Texte à lire:
□ □ □ □
Un travailleur manuel qui passe sa journée à lever le bras au-dessus de sa tête pour frotter une vitre, peindre un mur, couper des haies… Va charger son épaule et détruire petit à petit les tendons de son épaule. Mieux vaut qu’il s’arrange pour monter sur un escabeau par exemple, pour ne pas mettre son épaule en tension. Il peut également faire de la kinésithérapie préventive et équilibrer sa balance musculaire en travaillant les muscles opposés, les abaisseurs de l’épaule. 

 Autrement dit, les douleurs ne sont pas une fatalité, à condition d’agir dès les premiers symptômes et d’apprendre à économiser son épaule ! 

Traitement : comment soulager les douleurs et soigner un conflit sous-acromial ?

Le traitement du conflit sous-acromial dépend de la gravité de la condition et de l’impact sur la qualité de vie des patient(e)s. Les options de traitement peuvent aller de simples mesures de gestion de la douleur à des interventions chirurgicales plus invasives.

Les traitements non-chirurgicaux (repos, kinésithérapie, médicaments, injections de corticostéroïdes, etc.)

Dans les cas bénins, le repos de l’épaule et la modification des activités qui déclenchent ou exacerbent les symptômes peuvent suffire à soulager la douleur. Il est important d’éviter les mouvements répétitifs ou excessifs de l’épaule pendant la phase de récupération, note le Dr Roure.

La kinésithérapie est aussi souvent une composante clé du traitement. Au programme ? Des exercices visant à renforcer les muscles de l’épaule, à améliorer la posture et à restaurer la mobilité. Les étirements et les exercices de renforcement contribuent aussi à stabiliser l’articulation de l’épaule.
□ □ □ □
Données fournies:
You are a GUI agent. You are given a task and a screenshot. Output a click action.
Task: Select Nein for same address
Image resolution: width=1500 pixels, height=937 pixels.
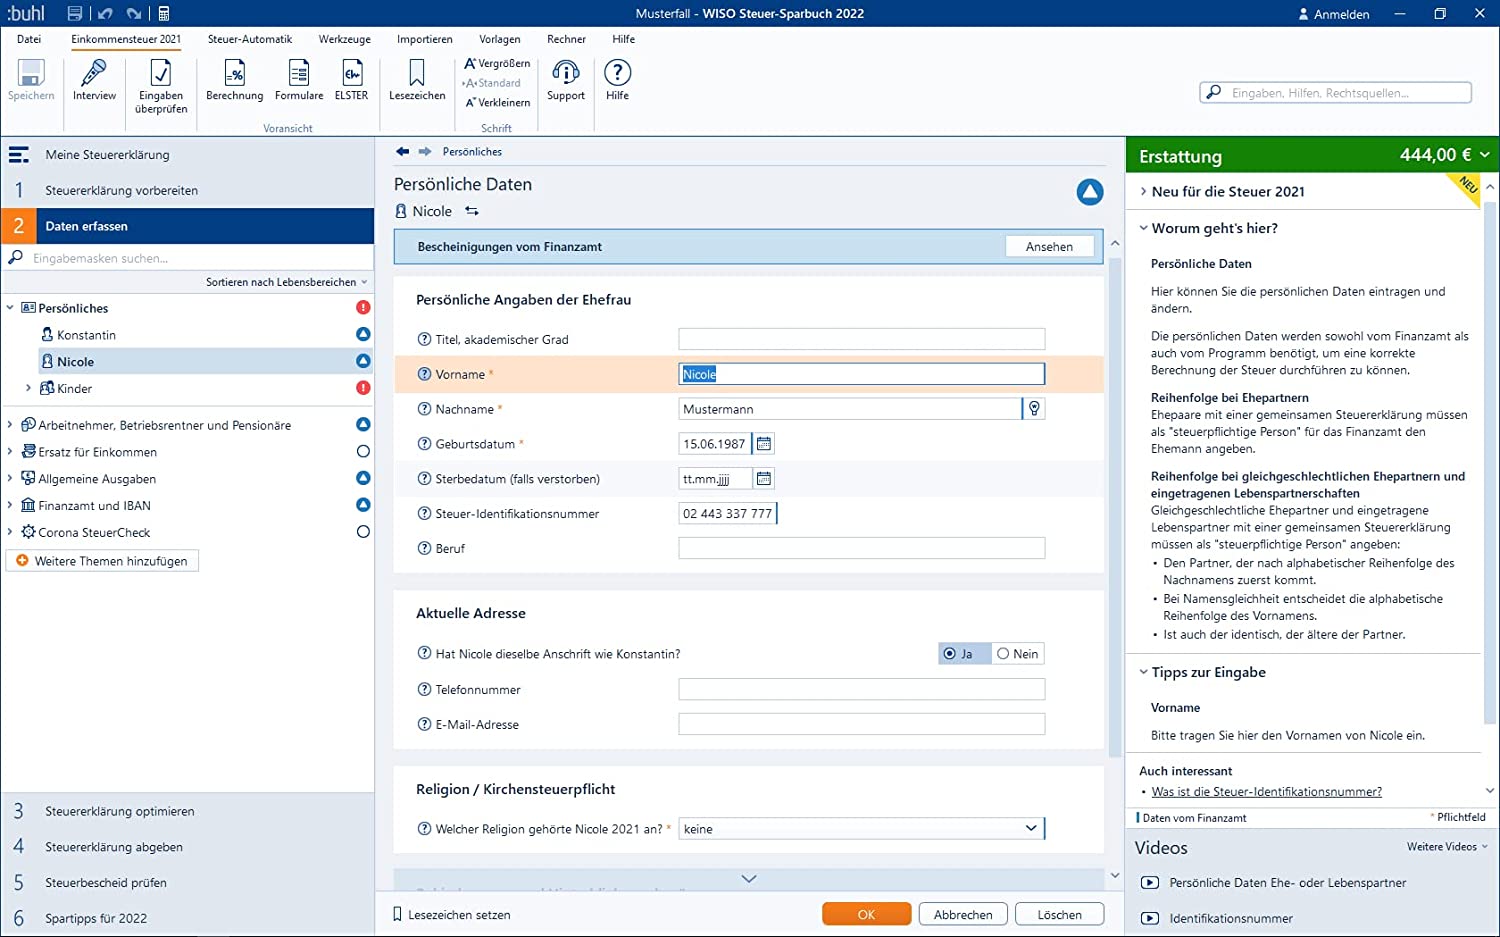coord(1017,654)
□ □ □ □
À faire:
1 – Répondez à ces questions sur le texte consacré au conflit sous-acromial :
(a) Sur quoi un travailleur manuel peut-il monter pour éviter de mettre son épaule en tension ?
(b) De quoi dépend le traitement du conflit sous-acromial ?
(c) Selon le Dr Roure, quels mouvements faut-il éviter pendant la phase de récupération ?
2 – Transformez s'il vous plaît en liste le paragraphe du texte consacré au conflit sous-acromial qui commence par « La kinésithérapie est aussi souvent », en gardant ses faits principaux.
Les données ne servent à rien ici.

Réponses attendues:
1 –
(a) Sur un escabeau.
(b) De la gravité de la condition et de l'impact sur la qualité de vie des patient(e)s.
(c) Les mouvements répétitifs ou excessifs de l'épaule.

2 –
- La kinésithérapie est souvent une composante clé du traitement.
- Elle comprend des exercices pour renforcer les muscles de l'épaule, améliorer la posture et restaurer la mobilité.
- Les étirements et les exercices de renforcement aident à stabiliser l'articulation de l'épaule.